▶ **Data provided**:
◇ ◇ ◇

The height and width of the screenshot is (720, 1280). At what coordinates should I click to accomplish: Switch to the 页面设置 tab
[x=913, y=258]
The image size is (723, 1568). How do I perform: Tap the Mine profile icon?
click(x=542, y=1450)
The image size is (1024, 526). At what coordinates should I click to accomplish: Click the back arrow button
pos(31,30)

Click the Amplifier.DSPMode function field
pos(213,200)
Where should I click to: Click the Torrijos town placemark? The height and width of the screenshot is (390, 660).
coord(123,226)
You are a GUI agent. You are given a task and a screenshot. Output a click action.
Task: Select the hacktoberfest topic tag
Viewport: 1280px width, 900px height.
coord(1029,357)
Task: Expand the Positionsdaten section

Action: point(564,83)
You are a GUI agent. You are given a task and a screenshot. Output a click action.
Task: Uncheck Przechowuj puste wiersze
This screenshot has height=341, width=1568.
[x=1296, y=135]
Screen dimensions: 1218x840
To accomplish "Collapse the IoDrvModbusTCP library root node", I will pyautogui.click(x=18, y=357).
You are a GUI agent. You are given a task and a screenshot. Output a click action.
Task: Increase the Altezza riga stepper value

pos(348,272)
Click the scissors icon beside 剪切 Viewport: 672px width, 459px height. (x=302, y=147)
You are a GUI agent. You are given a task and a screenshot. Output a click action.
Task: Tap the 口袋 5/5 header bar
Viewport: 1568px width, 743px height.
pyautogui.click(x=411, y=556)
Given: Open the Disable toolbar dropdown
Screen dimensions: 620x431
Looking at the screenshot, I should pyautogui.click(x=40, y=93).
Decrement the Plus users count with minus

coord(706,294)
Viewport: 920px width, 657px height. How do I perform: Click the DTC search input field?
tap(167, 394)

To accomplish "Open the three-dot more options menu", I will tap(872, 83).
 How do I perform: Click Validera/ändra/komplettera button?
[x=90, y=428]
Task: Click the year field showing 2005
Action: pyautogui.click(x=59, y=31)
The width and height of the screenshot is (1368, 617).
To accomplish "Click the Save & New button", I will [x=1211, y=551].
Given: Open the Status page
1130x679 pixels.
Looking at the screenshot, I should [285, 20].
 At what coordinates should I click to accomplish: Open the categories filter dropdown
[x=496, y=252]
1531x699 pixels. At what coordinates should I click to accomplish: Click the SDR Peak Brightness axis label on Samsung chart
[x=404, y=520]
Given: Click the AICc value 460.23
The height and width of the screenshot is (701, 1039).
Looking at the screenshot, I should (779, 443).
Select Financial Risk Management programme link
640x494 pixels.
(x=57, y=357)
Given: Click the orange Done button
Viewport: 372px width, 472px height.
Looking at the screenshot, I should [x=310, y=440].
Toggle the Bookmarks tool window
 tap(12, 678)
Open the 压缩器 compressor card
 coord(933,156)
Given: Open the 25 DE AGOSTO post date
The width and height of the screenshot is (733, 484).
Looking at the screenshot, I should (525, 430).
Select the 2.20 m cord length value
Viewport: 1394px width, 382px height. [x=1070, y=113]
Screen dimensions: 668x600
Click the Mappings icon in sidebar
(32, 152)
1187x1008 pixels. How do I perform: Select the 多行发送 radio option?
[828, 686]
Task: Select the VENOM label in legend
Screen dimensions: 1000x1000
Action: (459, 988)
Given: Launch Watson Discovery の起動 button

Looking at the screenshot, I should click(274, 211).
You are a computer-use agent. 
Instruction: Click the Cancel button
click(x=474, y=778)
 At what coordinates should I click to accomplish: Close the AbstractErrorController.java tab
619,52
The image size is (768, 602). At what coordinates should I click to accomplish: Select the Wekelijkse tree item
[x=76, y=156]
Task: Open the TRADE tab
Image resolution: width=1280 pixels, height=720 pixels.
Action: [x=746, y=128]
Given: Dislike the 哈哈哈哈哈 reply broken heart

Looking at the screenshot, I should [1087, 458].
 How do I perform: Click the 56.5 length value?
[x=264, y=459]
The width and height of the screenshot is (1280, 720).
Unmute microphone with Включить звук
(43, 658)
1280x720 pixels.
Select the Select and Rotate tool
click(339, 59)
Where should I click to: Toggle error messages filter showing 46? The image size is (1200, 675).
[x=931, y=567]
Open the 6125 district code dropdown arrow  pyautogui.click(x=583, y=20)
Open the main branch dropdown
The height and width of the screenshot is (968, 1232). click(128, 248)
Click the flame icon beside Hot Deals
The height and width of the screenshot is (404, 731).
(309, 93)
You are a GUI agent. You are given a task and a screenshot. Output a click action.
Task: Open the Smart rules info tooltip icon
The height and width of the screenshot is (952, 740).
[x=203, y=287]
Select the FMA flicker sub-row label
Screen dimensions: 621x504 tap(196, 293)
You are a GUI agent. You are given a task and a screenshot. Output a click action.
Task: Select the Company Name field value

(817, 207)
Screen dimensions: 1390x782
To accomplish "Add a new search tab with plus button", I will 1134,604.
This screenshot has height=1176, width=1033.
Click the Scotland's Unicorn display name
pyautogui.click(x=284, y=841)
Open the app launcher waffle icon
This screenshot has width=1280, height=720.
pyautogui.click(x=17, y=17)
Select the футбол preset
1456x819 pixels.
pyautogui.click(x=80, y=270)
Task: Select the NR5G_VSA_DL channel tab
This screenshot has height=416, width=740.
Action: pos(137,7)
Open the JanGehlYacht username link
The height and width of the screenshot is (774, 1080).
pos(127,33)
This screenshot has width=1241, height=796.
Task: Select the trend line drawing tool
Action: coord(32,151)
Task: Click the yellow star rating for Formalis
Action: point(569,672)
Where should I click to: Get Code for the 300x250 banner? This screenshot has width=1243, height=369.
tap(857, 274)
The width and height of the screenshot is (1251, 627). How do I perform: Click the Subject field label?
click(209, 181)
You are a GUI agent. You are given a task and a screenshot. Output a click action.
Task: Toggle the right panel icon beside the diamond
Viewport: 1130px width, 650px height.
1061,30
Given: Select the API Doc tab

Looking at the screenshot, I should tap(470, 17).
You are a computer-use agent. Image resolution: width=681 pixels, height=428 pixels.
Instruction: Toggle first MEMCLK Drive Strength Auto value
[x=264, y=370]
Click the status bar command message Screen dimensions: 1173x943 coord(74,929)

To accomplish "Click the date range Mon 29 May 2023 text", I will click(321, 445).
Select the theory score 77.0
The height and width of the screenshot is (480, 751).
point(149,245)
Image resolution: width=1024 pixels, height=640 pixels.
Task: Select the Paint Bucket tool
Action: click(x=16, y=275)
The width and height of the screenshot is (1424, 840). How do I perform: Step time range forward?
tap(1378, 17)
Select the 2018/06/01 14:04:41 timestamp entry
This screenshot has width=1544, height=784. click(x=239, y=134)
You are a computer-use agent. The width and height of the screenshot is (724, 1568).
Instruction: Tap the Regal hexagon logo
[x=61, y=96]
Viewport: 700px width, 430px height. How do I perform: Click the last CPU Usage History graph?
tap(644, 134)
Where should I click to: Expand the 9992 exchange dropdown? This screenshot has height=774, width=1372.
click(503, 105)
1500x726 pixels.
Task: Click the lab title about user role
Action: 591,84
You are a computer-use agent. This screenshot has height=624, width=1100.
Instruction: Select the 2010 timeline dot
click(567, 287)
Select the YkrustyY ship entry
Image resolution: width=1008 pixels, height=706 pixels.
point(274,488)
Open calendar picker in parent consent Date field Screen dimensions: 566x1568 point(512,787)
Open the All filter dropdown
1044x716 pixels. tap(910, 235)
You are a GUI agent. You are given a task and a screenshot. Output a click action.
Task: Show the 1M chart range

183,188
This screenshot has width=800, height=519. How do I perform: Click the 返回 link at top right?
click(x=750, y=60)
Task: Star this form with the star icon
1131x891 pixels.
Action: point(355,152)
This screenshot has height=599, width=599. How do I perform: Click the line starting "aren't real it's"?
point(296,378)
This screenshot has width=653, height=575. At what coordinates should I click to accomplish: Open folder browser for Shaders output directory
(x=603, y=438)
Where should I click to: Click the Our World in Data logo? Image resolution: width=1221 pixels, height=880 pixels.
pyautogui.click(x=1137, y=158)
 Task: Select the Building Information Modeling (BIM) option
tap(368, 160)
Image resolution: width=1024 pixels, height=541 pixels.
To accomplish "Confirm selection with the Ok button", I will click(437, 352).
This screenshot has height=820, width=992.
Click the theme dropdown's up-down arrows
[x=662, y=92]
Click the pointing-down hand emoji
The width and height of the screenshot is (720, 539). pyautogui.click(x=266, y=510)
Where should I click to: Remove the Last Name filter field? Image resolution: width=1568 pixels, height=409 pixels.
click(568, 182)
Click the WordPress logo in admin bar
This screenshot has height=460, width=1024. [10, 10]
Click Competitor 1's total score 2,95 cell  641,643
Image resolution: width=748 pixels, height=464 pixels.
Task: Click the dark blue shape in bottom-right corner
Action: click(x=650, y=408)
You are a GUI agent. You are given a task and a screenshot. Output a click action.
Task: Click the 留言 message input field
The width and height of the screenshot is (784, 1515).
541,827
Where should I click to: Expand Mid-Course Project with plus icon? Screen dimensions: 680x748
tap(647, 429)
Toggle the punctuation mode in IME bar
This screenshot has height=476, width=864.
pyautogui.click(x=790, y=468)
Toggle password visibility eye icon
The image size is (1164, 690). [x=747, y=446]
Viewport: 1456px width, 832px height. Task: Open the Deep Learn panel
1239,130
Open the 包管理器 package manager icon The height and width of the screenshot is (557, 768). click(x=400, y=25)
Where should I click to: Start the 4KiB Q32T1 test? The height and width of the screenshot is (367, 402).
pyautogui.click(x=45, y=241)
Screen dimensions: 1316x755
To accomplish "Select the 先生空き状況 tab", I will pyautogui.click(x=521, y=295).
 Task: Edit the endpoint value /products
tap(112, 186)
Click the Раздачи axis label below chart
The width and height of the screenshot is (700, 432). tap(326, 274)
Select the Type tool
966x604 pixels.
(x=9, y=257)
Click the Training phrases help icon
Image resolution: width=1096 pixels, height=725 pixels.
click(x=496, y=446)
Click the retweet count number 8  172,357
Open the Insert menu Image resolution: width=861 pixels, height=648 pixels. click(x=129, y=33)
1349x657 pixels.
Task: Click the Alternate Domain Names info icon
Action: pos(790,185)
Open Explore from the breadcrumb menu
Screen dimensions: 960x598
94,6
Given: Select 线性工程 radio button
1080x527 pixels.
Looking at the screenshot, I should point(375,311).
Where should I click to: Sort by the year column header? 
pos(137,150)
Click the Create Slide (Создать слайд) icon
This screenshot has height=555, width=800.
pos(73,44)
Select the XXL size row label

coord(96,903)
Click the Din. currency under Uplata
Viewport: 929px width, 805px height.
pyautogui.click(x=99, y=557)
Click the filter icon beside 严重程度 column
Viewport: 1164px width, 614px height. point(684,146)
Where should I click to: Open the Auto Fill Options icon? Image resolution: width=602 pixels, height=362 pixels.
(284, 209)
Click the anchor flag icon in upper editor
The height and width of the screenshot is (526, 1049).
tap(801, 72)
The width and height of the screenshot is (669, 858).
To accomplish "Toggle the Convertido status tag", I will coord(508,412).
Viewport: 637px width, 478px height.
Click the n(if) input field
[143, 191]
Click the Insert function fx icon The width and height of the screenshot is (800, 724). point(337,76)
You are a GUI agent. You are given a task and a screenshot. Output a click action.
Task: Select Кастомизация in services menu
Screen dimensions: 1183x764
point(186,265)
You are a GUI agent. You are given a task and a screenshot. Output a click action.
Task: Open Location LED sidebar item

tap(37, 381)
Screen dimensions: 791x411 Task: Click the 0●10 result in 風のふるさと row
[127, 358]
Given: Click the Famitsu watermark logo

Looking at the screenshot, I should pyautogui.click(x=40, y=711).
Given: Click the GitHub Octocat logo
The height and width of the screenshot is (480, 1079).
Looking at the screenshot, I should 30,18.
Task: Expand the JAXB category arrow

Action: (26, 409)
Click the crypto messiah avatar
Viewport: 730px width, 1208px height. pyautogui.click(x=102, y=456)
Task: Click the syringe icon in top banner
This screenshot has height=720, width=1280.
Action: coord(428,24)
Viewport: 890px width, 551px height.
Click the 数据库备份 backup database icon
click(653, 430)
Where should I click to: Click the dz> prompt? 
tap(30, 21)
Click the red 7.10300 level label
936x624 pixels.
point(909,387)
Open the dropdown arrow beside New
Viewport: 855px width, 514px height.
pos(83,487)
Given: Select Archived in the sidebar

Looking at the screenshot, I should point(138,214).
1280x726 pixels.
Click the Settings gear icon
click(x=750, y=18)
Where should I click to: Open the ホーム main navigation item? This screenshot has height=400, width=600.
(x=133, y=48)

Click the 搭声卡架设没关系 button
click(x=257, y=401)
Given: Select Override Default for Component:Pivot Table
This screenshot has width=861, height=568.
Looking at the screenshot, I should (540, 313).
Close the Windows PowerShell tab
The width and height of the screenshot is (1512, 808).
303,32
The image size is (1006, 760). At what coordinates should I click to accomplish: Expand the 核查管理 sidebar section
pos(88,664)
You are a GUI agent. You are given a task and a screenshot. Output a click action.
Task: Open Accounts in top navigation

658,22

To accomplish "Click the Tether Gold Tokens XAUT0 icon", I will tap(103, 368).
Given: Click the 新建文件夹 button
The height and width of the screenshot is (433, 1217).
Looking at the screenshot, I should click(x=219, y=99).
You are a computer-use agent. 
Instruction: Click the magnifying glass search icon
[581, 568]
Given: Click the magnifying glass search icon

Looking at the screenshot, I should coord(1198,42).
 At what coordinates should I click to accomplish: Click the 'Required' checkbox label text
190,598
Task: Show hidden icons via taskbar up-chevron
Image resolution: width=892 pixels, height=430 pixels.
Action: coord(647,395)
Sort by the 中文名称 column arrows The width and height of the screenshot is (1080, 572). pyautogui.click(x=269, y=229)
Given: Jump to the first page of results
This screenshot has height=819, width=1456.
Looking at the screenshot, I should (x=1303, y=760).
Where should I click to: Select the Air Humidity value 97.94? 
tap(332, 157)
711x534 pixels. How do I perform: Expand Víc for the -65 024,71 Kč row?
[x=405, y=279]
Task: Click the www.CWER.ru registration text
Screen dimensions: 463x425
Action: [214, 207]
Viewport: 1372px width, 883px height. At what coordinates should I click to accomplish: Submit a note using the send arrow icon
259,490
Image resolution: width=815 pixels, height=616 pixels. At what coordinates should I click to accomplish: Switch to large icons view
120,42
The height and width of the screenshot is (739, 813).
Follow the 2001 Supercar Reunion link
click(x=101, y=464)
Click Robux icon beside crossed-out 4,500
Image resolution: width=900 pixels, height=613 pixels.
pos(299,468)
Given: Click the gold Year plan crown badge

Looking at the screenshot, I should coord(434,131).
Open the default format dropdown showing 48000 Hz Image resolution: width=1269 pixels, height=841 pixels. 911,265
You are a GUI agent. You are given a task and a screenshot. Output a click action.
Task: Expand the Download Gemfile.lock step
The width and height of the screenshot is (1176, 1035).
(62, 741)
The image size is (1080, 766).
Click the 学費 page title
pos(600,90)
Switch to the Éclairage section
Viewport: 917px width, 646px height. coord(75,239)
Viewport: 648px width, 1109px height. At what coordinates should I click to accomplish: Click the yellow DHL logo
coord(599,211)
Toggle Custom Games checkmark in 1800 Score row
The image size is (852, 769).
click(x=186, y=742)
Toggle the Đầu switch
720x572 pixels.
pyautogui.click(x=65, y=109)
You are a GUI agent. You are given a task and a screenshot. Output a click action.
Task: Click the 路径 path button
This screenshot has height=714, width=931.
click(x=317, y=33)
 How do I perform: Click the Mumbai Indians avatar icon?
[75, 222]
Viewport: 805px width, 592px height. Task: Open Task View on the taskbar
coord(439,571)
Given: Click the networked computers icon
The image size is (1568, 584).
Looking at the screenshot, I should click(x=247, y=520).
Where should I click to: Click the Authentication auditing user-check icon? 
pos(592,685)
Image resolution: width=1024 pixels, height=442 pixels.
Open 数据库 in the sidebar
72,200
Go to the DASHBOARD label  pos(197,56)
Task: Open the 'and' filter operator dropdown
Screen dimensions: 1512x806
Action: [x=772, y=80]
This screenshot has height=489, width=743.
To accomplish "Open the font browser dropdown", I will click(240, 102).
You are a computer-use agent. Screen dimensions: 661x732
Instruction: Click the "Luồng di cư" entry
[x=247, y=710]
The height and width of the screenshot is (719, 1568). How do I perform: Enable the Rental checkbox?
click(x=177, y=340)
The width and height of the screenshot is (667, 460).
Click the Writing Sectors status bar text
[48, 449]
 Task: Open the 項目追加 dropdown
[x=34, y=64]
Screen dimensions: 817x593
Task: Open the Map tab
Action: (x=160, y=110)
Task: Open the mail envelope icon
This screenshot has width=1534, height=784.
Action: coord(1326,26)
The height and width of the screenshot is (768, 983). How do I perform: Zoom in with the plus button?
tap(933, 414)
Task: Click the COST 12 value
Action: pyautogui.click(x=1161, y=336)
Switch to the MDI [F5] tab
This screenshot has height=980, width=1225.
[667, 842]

◇ ◇ ◇

▶ **Task directions**: Look above for the line containing "Screen dimensions: 463x425". Output from there through the line containing "Click Robux icon beside crossed-out 4,500", exactly and inclusively.

▶ **Your solution**:
Screen dimensions: 463x425
Action: [214, 207]
Viewport: 1372px width, 883px height. At what coordinates should I click to accomplish: Submit a note using the send arrow icon
259,490
Image resolution: width=815 pixels, height=616 pixels. At what coordinates should I click to accomplish: Switch to large icons view
120,42
The height and width of the screenshot is (739, 813).
Follow the 2001 Supercar Reunion link
click(x=101, y=464)
Click Robux icon beside crossed-out 4,500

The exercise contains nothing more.